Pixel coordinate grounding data
((
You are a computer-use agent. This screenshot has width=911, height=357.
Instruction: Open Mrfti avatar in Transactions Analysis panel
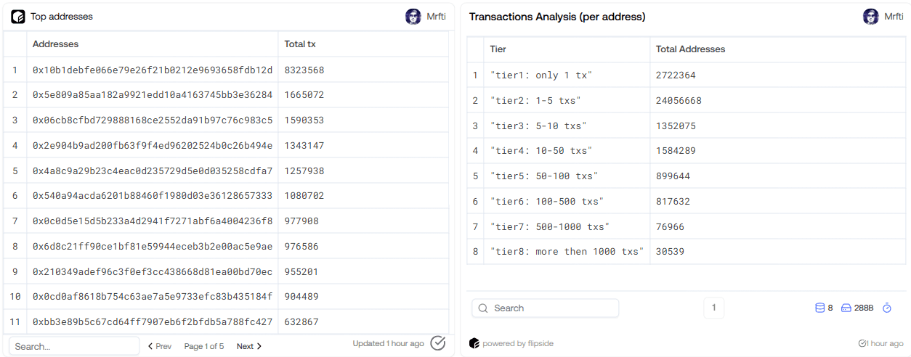(x=871, y=17)
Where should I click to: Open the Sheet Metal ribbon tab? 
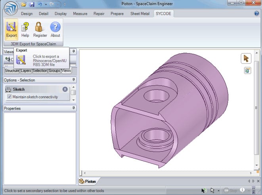(140, 13)
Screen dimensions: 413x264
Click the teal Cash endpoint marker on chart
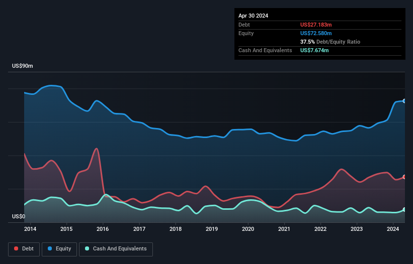coord(404,209)
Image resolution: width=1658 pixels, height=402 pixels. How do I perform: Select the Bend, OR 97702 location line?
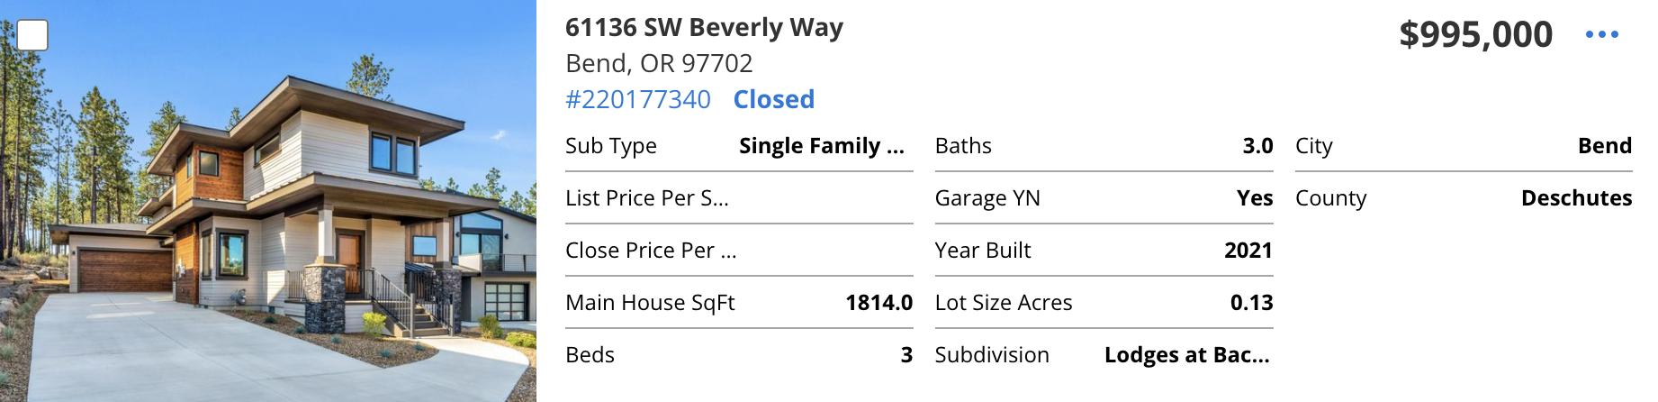659,63
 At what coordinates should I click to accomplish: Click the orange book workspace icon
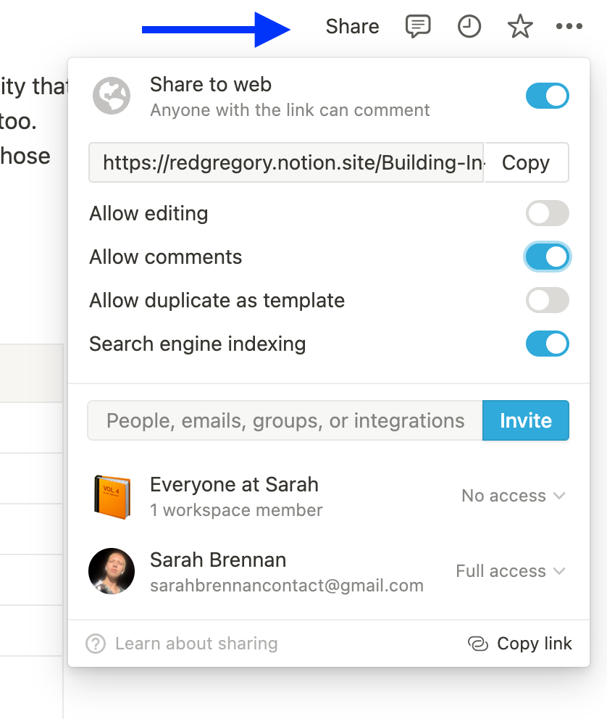click(x=112, y=497)
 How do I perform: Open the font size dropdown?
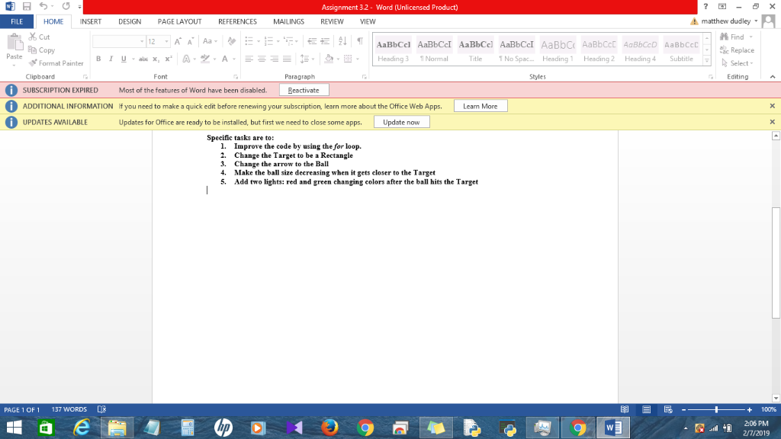166,41
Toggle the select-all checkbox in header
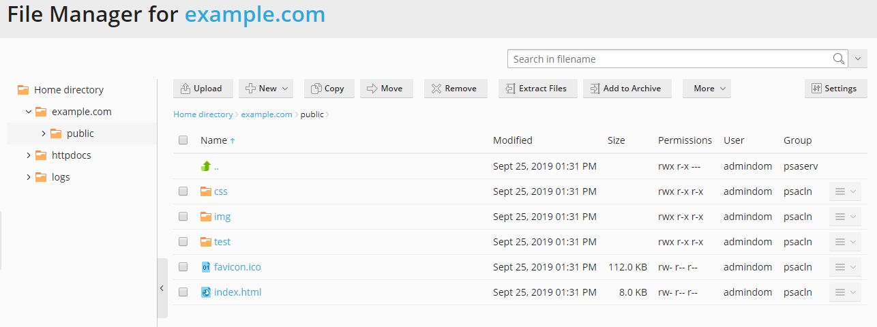 point(183,140)

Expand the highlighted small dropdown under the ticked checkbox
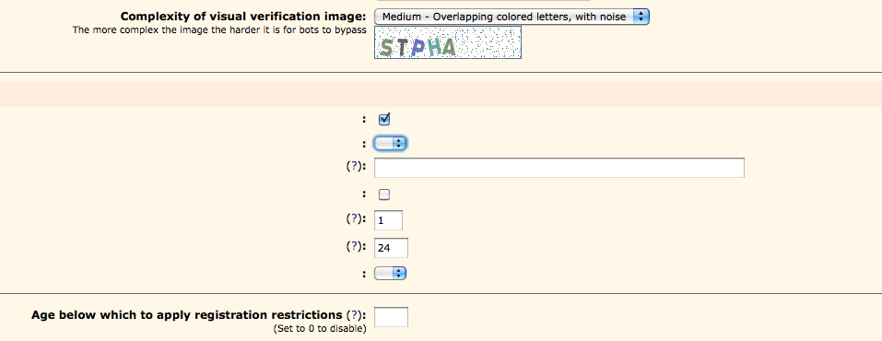point(391,144)

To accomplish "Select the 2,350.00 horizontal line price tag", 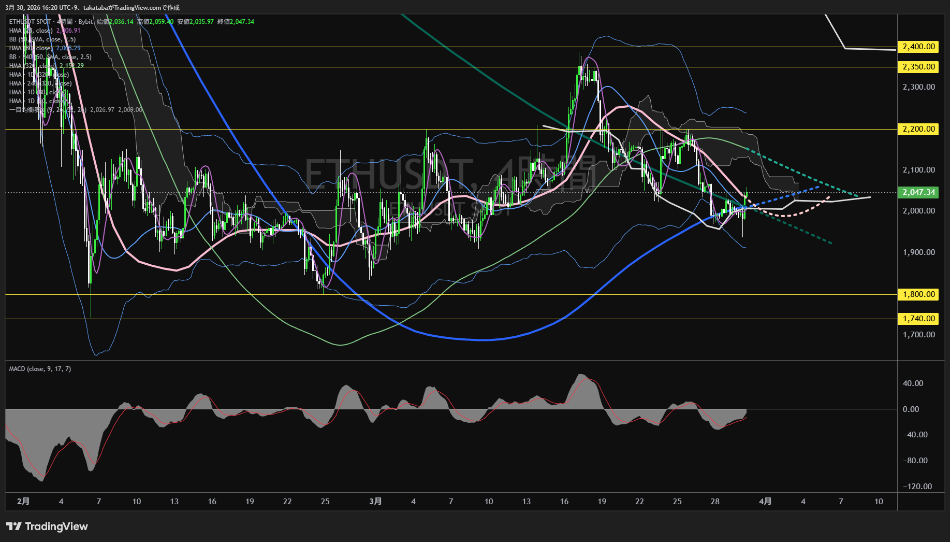I will pos(918,67).
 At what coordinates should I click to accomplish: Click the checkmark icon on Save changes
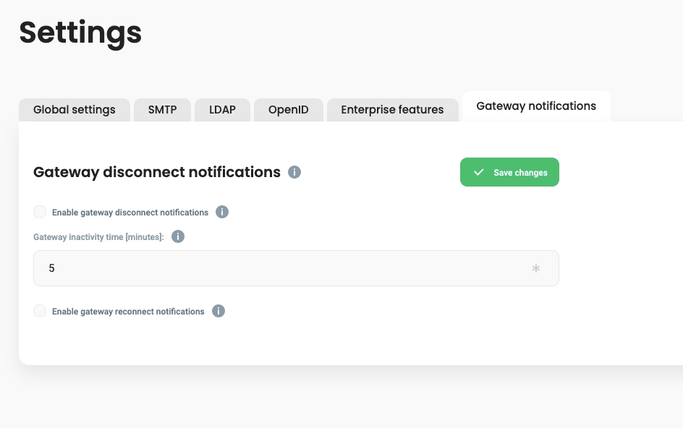coord(478,172)
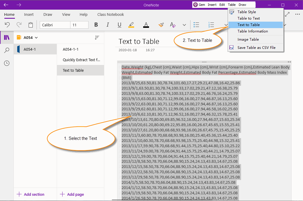Screen dimensions: 303x201
Task: Apply bulleted list formatting
Action: click(196, 25)
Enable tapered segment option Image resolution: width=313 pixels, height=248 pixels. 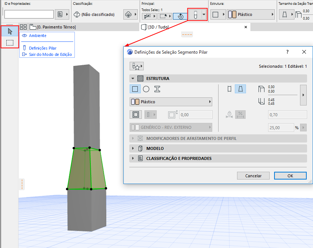tap(240, 89)
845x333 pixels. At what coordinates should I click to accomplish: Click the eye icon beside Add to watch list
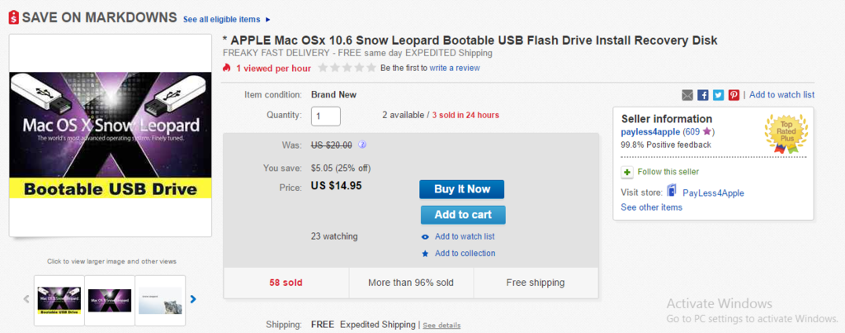pyautogui.click(x=425, y=237)
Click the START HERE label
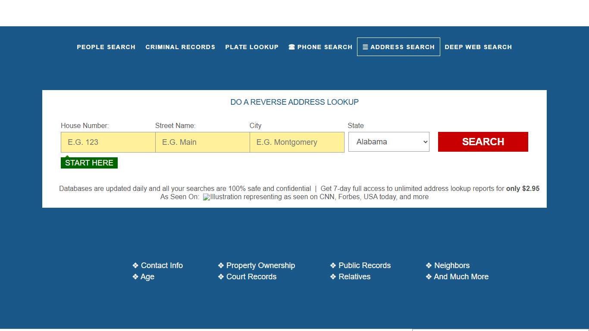Viewport: 589px width, 331px height. click(89, 163)
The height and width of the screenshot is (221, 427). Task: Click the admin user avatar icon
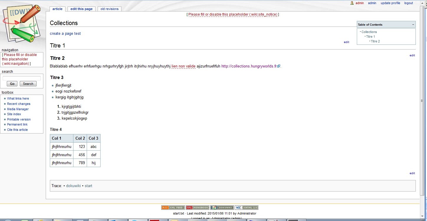(x=352, y=3)
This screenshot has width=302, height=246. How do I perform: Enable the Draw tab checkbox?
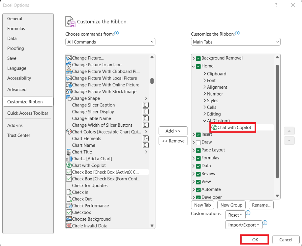click(198, 142)
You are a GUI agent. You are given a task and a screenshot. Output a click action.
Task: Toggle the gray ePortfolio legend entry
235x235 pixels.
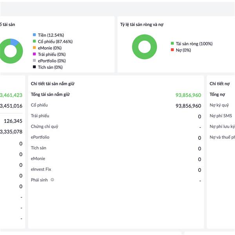(34, 61)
))
» WHAT YOU ARE ASKED TO DO
Write out each line above with the word "agent".

» RESPONSE AREA
You are a computer-use agent. This screenshot has width=911, height=357.
You are a GUI agent. You are given a task and a screenshot. Output a click action.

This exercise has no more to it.